参考
场景
transformation类算子:map、flatMap、reduceByKey、join与cogroup实战
实验
scala版
package main.scala
import org.apache.spark.SparkConf
import org.apache.spark.SparkContext
import org.apache.spark.sql.SQLContext
import org.apache.spark.util.collection.CompactBuffer
/**
* 常用transformation算子实战
* map、filter
*/
object Trasformation {
def main(args: Array[String]): Unit = {
val sc = sparkContext("just for fun")
mapTransformation(sc)
filterTransformation(sc)
flatMapTransformation(sc)
groupByKeyTransformation(sc)
reduceByKeyTransformation(sc)
joinTransformation(sc)
leftJoinTransformation(sc)
rightJoinTransformation(sc)
cogroupTransformation(sc)
sc.stop()
}
def sparkContext(name:String*):SparkContext = {
val conf = new SparkConf().setMaster("local[*]").setAppName("Trasformation Ops")
new SparkContext(conf)
}
/*
* def map[U](f: Int => U)(implicit evidence$243: ClassTag[U]): RDD[U]
*/
def mapTransformation(sc:SparkContext){
val nums = sc.parallelize(1 to 10)
nums.map(elem => elem*2).collect().foreach(println)
}
/*
* def filter(f: T => Boolean): RDD[T]
*/
def filterTransformation(sc:SparkContext){
val nums = sc.parallelize(1 to 10)
nums.filter { elem => elem%2==0 }.collect().foreach { println }
}
/*
* def flatMap[U](f: String => TraversableOnce[U])(implicit evidence$204: ClassTag[U]): RDD[U]
*/
def flatMapTransformation(sc:SparkContext){
val bigData = Array("Scala Spark","Java Hadoop")
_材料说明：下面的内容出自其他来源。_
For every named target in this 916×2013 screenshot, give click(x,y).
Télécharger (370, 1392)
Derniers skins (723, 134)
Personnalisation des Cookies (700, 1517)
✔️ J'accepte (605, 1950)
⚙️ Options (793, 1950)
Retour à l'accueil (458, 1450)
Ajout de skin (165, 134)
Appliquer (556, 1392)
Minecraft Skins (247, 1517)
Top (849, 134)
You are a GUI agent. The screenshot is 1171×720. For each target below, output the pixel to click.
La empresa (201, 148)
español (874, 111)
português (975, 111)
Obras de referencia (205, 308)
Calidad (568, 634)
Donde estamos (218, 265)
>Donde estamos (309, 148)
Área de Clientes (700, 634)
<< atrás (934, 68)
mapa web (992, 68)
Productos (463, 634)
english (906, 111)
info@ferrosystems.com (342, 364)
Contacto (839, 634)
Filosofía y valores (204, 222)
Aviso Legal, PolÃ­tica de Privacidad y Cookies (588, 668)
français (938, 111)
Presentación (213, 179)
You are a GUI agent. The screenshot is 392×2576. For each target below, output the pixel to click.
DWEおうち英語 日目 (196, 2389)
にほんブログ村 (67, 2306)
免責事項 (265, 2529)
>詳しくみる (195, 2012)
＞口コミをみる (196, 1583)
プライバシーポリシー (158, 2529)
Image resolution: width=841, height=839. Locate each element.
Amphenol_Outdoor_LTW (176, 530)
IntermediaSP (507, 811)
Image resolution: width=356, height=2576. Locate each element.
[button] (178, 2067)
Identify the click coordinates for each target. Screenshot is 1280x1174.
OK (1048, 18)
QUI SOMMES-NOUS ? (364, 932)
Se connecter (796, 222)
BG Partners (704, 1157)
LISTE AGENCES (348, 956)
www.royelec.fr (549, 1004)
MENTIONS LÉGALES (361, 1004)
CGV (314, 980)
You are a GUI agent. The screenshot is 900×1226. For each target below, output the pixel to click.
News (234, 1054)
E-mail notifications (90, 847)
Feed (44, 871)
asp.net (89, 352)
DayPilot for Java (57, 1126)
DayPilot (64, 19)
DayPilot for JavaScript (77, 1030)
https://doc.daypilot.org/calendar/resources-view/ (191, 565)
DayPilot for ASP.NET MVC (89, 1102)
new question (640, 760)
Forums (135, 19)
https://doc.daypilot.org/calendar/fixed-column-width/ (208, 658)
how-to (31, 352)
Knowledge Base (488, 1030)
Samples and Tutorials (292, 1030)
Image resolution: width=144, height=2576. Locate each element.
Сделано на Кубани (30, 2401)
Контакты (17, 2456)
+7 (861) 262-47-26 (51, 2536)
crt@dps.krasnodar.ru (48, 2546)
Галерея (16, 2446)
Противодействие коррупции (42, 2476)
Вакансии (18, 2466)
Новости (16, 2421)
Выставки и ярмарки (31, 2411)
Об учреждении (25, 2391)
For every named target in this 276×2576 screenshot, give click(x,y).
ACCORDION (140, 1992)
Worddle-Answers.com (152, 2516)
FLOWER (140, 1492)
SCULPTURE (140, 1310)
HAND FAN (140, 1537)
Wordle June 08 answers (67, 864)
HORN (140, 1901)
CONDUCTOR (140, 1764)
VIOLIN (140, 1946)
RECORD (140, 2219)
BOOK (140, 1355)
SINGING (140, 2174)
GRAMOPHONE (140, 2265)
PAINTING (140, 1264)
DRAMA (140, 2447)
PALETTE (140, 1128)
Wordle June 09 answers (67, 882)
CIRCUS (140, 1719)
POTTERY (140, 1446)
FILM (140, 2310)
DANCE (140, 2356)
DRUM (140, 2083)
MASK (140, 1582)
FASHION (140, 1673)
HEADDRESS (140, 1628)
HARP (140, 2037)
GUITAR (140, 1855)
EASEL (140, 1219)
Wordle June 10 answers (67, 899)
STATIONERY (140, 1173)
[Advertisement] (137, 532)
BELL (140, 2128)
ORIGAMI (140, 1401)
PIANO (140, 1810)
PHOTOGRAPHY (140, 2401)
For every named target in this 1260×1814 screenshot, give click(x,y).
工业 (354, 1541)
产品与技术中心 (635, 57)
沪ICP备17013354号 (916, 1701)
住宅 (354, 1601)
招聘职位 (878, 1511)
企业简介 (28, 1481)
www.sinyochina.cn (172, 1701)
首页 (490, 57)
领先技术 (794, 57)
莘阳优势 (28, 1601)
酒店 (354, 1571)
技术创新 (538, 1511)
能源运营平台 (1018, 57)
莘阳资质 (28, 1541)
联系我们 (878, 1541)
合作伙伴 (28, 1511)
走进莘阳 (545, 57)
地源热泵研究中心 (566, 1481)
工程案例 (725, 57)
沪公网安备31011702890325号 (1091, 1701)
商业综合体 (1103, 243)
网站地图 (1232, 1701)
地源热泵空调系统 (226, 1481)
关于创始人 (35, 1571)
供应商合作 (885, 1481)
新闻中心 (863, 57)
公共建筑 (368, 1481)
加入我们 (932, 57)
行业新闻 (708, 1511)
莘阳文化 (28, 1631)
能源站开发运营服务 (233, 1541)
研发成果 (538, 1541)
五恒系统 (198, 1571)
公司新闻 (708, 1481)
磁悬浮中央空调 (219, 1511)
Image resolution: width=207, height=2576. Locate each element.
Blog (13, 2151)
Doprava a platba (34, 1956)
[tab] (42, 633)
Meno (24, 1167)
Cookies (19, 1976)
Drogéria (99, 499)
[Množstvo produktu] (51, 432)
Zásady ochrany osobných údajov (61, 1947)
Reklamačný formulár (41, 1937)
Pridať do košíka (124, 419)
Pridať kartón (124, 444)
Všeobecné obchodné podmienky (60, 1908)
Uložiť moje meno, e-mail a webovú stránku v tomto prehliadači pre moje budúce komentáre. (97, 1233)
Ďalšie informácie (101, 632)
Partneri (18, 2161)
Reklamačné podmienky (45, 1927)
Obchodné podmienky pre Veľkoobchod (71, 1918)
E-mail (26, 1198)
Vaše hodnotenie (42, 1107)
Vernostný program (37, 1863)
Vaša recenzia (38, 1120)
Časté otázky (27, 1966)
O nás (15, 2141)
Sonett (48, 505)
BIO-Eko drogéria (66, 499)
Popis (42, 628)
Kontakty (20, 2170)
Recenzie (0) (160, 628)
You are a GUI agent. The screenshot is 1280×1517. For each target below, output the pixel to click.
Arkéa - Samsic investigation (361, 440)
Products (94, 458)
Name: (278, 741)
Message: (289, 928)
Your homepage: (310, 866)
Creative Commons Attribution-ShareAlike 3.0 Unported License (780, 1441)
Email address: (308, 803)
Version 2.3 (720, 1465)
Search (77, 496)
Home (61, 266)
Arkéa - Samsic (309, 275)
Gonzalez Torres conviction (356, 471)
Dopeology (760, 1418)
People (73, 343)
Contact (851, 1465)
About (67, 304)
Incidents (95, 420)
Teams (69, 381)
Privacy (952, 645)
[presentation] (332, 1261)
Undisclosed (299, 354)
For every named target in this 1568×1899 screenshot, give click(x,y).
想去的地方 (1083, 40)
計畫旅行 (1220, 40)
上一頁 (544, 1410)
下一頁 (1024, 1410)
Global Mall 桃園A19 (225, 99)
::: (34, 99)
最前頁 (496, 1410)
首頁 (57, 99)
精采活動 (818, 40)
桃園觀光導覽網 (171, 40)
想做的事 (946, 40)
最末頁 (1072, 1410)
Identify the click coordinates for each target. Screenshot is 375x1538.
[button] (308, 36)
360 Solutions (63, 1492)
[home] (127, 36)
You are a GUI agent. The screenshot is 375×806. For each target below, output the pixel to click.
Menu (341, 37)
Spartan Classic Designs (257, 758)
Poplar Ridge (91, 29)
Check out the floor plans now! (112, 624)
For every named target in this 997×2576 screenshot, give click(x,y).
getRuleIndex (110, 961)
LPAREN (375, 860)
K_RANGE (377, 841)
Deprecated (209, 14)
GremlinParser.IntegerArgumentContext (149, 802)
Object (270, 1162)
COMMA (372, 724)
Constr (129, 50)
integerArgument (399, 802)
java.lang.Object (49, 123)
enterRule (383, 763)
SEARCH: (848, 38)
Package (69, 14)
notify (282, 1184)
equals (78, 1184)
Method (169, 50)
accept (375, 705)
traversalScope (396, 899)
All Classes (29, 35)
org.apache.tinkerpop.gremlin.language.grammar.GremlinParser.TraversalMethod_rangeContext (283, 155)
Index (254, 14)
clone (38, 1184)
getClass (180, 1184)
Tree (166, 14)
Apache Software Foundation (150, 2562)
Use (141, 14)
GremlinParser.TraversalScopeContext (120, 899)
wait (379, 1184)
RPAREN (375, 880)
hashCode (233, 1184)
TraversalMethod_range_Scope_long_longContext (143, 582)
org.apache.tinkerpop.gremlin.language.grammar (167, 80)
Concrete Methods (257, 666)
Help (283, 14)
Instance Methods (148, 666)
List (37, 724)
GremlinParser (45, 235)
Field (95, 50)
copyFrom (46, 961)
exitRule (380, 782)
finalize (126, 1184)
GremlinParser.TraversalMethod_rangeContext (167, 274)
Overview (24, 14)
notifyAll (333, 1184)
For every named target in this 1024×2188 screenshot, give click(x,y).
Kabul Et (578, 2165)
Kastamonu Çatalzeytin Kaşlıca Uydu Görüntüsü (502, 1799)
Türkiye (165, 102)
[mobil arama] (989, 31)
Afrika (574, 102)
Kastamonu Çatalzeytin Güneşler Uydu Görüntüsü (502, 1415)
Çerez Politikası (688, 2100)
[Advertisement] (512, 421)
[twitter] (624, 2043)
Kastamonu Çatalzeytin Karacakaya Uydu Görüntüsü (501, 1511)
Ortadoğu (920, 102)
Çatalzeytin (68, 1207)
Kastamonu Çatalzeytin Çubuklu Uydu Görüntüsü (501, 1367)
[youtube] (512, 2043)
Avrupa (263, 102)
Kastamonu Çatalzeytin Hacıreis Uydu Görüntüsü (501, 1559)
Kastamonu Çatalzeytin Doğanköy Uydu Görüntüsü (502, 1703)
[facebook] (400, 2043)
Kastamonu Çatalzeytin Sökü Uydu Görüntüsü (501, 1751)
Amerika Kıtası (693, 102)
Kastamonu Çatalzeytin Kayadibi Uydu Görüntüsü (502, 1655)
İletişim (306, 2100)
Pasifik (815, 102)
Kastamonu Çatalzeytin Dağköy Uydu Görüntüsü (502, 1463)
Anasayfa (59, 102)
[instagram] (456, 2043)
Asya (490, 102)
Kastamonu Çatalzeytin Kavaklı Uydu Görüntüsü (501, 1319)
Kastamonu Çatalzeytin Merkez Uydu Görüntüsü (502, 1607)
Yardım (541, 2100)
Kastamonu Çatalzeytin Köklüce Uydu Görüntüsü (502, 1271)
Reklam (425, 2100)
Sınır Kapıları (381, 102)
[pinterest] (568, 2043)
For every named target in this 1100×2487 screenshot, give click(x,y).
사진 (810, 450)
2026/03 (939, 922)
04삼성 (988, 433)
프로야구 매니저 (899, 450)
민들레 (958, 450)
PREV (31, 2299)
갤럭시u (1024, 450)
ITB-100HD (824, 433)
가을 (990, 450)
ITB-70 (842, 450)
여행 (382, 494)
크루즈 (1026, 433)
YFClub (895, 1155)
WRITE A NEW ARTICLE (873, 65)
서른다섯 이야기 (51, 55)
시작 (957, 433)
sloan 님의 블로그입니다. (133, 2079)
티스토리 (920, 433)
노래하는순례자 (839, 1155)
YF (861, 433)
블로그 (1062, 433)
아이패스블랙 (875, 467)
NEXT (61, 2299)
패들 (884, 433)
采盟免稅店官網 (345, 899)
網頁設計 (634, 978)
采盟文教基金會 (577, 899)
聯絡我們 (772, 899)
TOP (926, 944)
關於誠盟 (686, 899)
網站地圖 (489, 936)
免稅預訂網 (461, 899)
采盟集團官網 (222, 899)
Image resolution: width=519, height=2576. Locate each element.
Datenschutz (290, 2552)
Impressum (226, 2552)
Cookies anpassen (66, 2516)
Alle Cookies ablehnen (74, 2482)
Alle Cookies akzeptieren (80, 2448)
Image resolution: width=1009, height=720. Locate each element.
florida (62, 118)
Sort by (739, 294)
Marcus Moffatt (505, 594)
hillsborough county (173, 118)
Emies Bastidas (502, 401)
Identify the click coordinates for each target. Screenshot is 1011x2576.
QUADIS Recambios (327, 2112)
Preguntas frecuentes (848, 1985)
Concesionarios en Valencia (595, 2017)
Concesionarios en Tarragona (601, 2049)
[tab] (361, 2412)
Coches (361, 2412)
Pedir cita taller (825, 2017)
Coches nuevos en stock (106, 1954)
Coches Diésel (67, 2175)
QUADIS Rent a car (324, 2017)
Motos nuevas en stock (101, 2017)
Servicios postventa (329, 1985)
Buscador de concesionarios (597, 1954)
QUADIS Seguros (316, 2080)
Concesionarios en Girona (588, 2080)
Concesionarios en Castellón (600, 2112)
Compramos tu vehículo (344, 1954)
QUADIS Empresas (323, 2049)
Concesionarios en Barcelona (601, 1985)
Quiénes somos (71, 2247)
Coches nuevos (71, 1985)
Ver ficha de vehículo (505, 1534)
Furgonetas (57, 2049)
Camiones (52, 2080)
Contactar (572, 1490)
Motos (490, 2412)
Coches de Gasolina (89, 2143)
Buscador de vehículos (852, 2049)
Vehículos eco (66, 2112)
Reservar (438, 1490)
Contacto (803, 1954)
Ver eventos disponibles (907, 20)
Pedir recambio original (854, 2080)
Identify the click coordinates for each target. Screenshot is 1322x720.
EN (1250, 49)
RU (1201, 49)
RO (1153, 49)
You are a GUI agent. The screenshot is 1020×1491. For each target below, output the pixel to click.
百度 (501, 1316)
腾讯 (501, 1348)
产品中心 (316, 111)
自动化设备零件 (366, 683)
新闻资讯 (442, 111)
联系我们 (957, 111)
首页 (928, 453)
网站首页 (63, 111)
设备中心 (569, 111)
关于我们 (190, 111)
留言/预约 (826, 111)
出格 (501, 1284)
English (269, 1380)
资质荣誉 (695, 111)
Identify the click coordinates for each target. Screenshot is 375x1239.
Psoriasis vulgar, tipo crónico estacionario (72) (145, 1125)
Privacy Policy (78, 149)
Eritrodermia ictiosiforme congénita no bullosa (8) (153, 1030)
val strRDD = sc.parallelize(bigData)
strRDD.flatMap { line => line.split(" ") }.collect().foreach { println }
}
/*
* def groupByKey(): RDD[(Int, Iterable[String])]
*/
def groupByKeyTransformation(sc:SparkContext){
val scores = Array(Tuple2(100,"Spark"),Tuple2(90,"flink"),Tuple2(60,"hadoop"),Tuple2(90,"docker"))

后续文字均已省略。